I could subset and do what I did before

> t.test(subset(otters, sex == "male")$weight, 
     subset(otters, sex == "female")$weight)
	Welch Two Sample t-test

data:  subset(otters, sex == "male")$weight and subset(otters, sex == "female")$weight 
t = 2.768, df = 17.89, p-value = 0.01274
alternative hypothesis: true difference in means is not equal to 0 
95 percent confidence interval:
  1.756 12.844 
sample estimates:
mean of x mean of y 
     31.3      24.0 

That works, but its ugly - data frames give us a nicer way...

t-test with a data frame

Use a formula notation:

> t.test(weight ~ sex, otters)
	Welch Two Sample t-test

data:  weight by sex 
t = -2.768, df = 17.89, p-value = 0.01274
alternative hypothesis: true difference in means is not equal to 0 
95 percent confidence interval:
 -12.844  -1.756 
sample estimates:
mean in group female   mean in group male 
                24.0                 31.3 

Data frame boxplots

> boxplot(weight ~ sex, otters, col = c("pink", 
     "cyan"), ylab = "Weight/kg")
plot of chunk unnamed-chunk-16

Note how the axis labels come from the data

Wrapping This Up

If we put these commands in a new file, called ottertest.R

data = read.csv(filename)
print(summary(data))
boxplot(weight ~ sex, data)
t.test(weight ~ sex, data)

Then we can repeat the analysis on a new file...
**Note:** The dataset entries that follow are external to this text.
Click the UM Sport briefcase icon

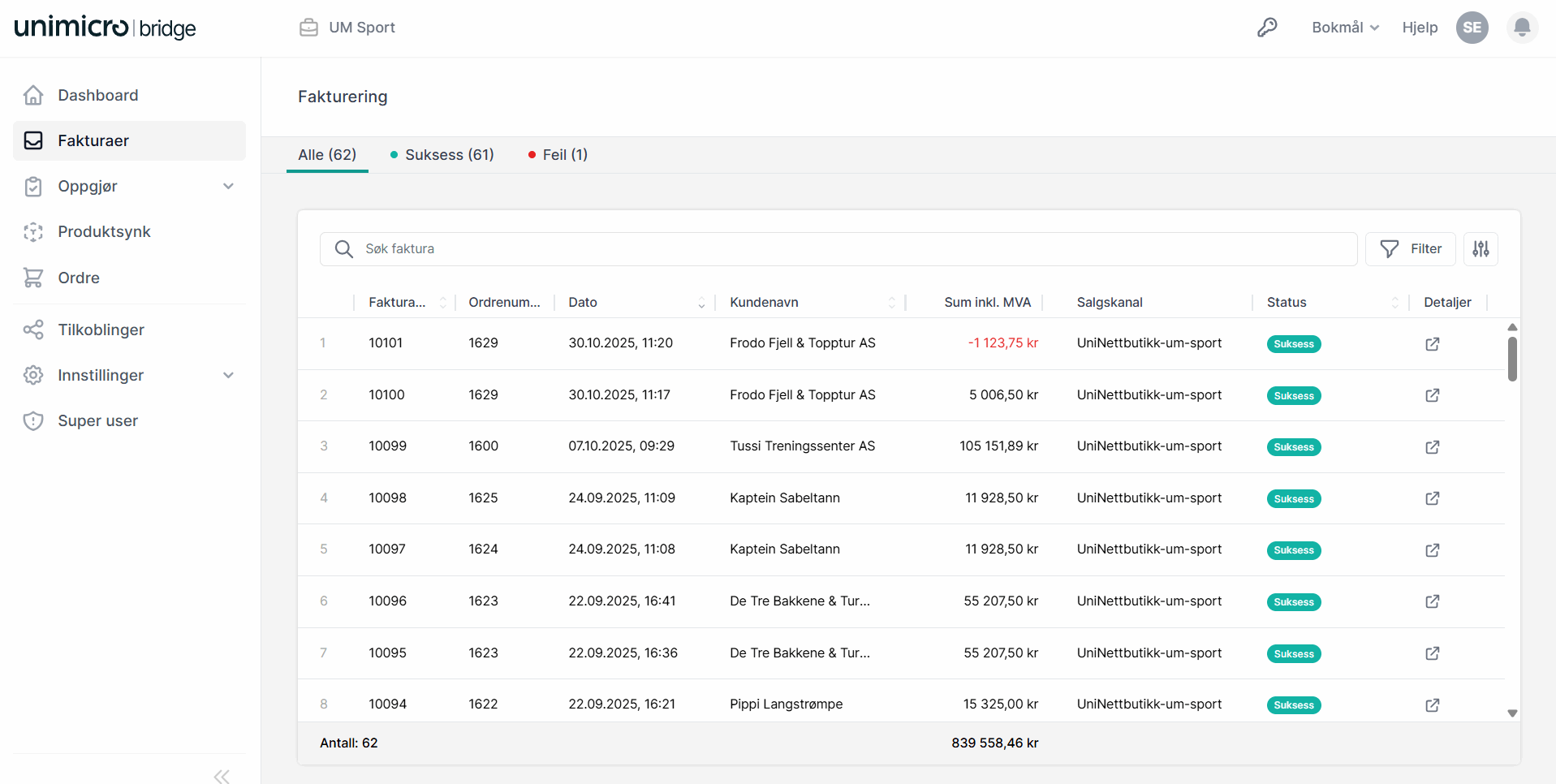tap(308, 28)
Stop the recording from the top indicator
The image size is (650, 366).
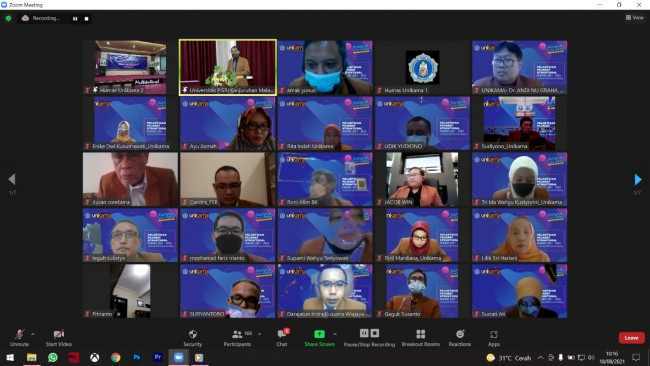point(86,19)
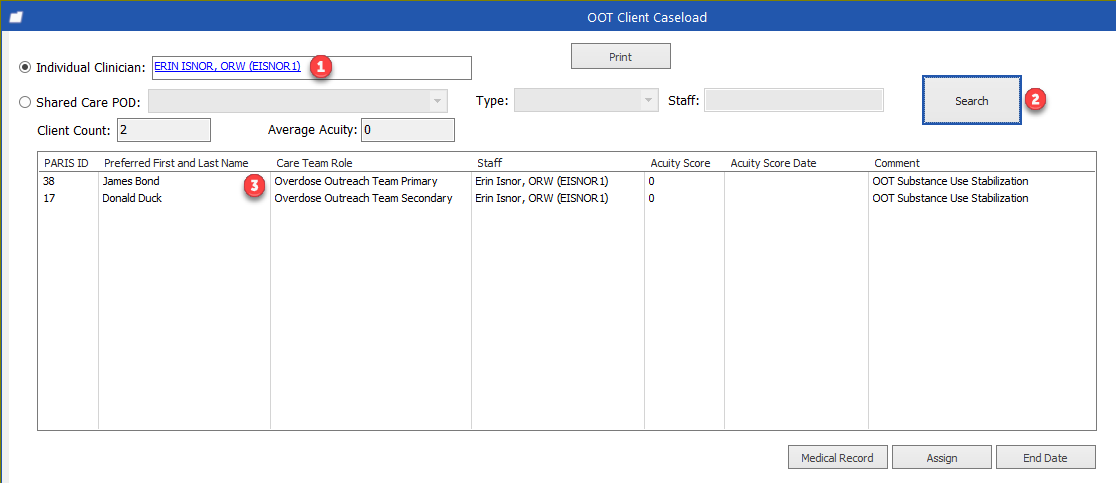Select the Shared Care POD radio button
This screenshot has height=483, width=1116.
tap(26, 101)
> filename = "newdata.csv"
> source("ottertest.R")

You could automate this to hundreds of data files with a loop...

Ultimate Report Writing

Using the knitr package:

  • You can put chunks of plain R code into a document
  • Process the document - run the code, create outputs
  • Generate a new document with results and embedded plots
  • The output may be text, Web page, LaTeX, PDF - maybe Word?!
  • All these web pages have been made with it!

Thoughts

  • Don't fear the command line
  • Use your environment's features to help
  • The power of a programming language
  • Repeatability
  • Repeatability